[Dataset entries]
***

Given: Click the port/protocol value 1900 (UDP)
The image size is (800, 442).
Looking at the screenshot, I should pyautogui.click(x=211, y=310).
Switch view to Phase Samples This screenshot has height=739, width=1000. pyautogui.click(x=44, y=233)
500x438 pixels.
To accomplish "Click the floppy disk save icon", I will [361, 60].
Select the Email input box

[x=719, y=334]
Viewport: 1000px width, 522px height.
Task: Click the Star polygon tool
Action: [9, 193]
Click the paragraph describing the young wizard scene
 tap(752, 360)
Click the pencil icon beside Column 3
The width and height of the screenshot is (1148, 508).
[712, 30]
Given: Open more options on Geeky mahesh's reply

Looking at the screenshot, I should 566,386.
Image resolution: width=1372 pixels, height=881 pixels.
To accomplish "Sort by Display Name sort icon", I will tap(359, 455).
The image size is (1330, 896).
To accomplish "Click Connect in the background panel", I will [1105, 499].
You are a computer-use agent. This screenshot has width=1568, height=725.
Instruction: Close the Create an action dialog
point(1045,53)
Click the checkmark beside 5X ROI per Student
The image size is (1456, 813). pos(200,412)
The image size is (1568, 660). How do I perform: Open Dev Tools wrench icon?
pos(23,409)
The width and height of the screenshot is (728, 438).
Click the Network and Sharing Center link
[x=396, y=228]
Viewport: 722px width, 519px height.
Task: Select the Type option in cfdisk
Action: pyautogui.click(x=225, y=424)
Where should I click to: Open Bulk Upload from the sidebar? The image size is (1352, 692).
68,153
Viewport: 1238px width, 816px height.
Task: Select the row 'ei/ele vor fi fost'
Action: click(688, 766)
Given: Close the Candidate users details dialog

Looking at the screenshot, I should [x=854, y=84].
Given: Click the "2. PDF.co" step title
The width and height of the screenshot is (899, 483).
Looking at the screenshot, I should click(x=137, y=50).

***

● How to complete this task
From the line holding "The width and height of the screenshot is (899, 483)." down to the final line above, quote every line exactly and only those lines.

● Expected output
The width and height of the screenshot is (899, 483).
Looking at the screenshot, I should click(x=137, y=50).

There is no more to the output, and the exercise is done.